▶ [TASK INSTRUCTIONS] Locate the line that contains "Task: Select the Round 1 row label" in the data that follows. Copy it and every subsequent line to the end, exactly, excluding pictures.

▶ [PROVIDED ENTRIES]
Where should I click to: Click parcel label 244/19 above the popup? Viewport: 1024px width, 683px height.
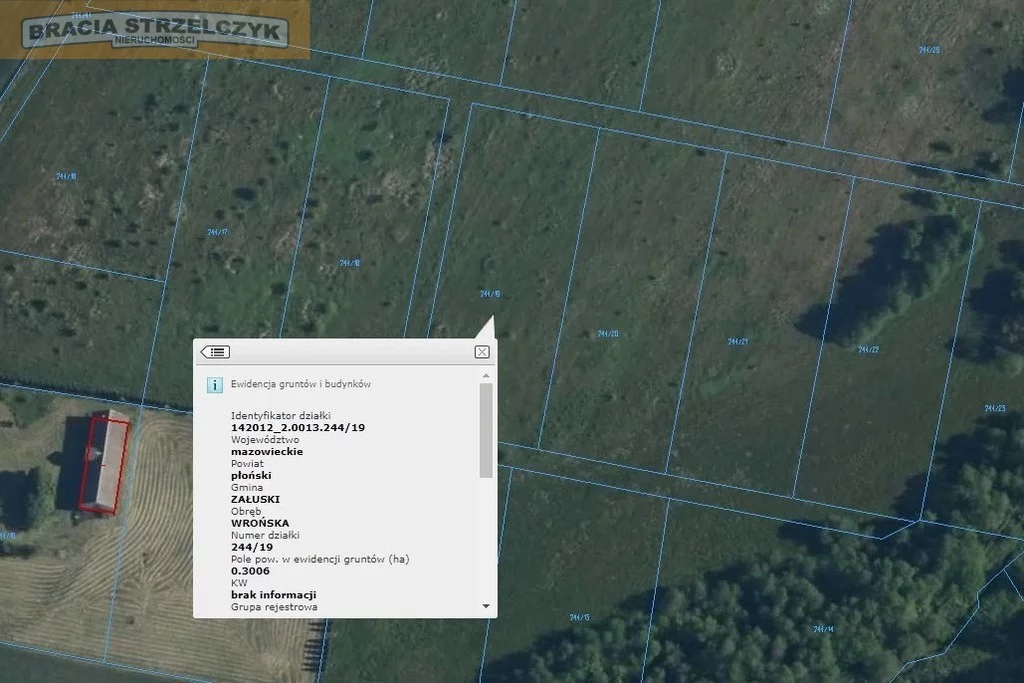pyautogui.click(x=489, y=294)
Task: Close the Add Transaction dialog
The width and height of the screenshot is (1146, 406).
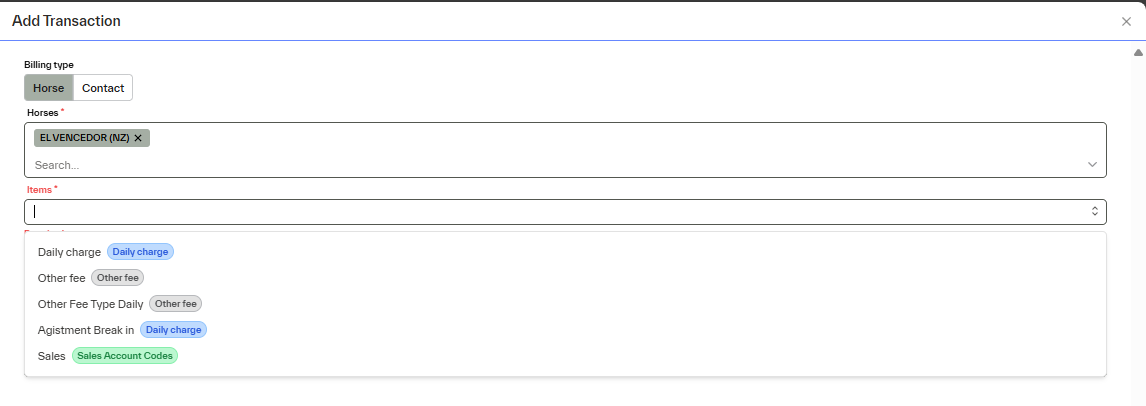Action: [x=1126, y=21]
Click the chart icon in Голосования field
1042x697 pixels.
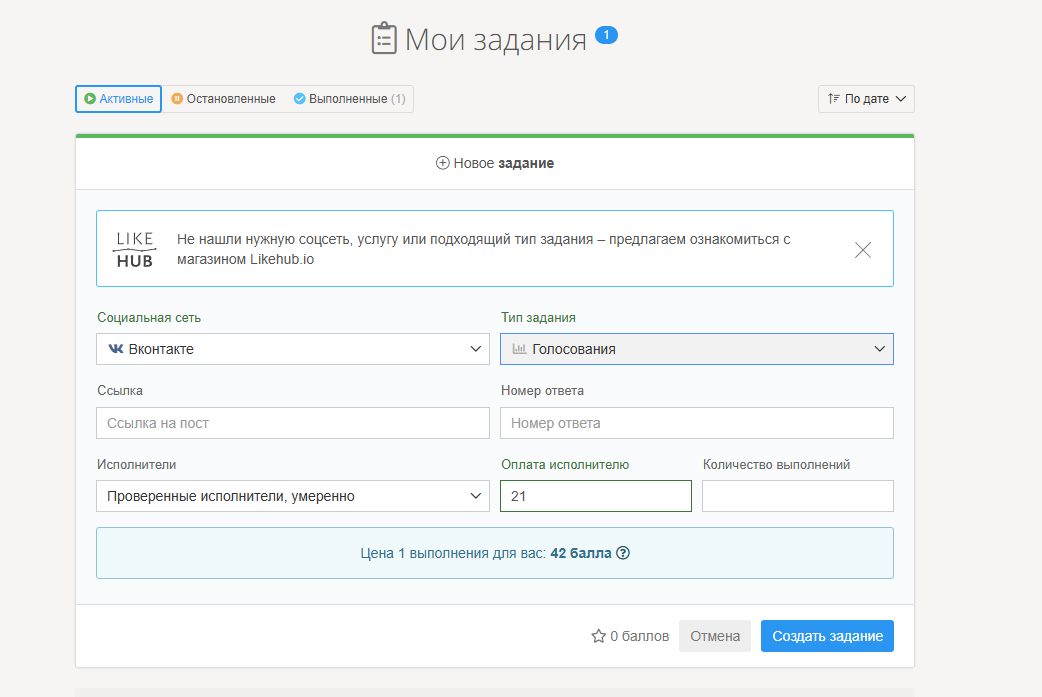519,349
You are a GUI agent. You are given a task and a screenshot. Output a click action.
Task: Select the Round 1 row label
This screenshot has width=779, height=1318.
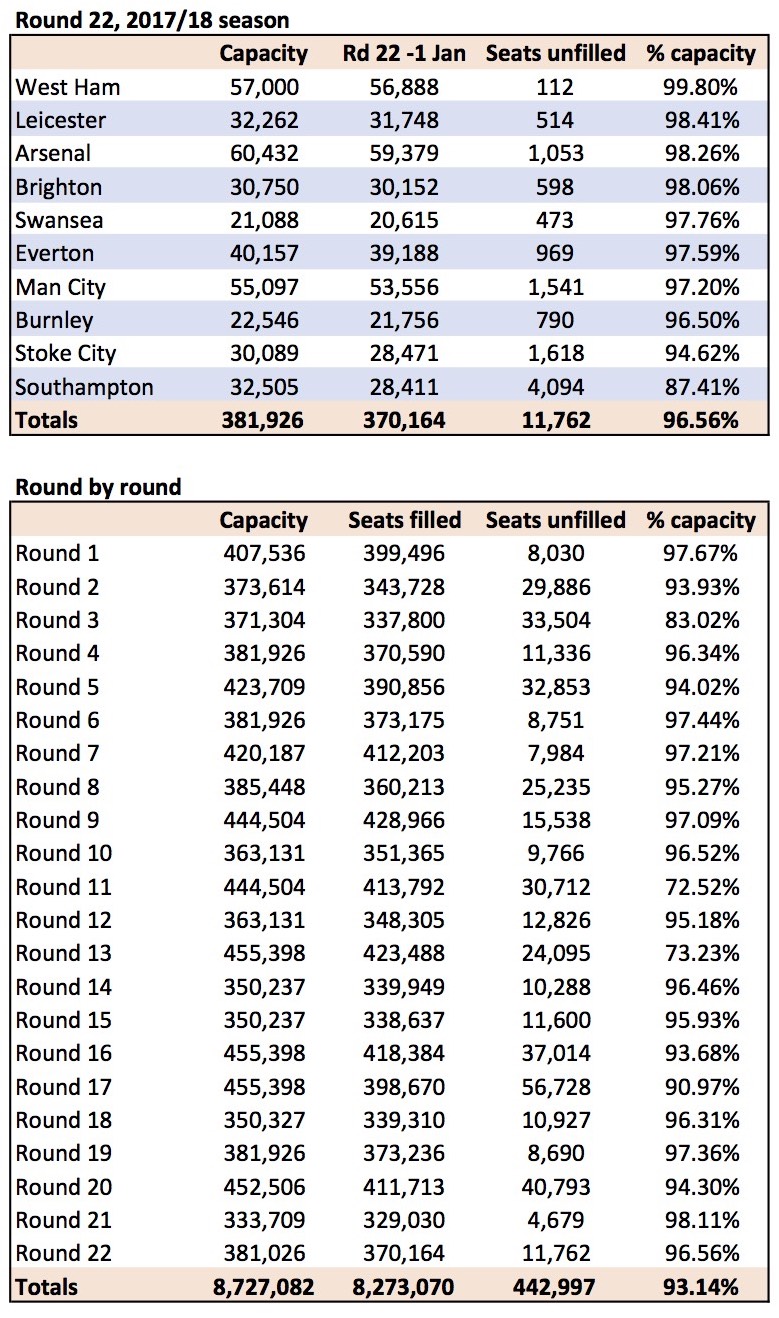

▶ [ANSWER TO THE PROBLEM]
Task: Select the Round 1 row label
This screenshot has width=779, height=1318.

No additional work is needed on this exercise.